* EXTRACTED INFORMATION
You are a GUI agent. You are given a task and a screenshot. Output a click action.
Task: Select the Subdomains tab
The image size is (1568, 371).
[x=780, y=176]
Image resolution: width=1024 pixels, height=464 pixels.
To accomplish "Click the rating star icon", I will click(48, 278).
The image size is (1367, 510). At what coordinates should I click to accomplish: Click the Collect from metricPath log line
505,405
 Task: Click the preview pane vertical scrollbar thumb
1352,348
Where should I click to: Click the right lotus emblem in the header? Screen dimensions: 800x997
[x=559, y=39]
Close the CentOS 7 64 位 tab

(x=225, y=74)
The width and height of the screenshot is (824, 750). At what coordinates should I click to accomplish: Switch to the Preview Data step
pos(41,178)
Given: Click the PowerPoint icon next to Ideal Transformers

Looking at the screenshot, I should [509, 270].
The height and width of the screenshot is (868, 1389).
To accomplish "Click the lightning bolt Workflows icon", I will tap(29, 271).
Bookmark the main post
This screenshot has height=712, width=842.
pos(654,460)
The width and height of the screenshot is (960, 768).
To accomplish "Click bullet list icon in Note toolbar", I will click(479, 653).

* DIRECTIONS
Copy each line above that has the word "will".

* OUTPUT
To accomplish "Click the rating star icon", I will click(48, 278).
To accomplish "Click the lightning bolt Workflows icon", I will tap(29, 271).
To accomplish "Click bullet list icon in Note toolbar", I will click(479, 653).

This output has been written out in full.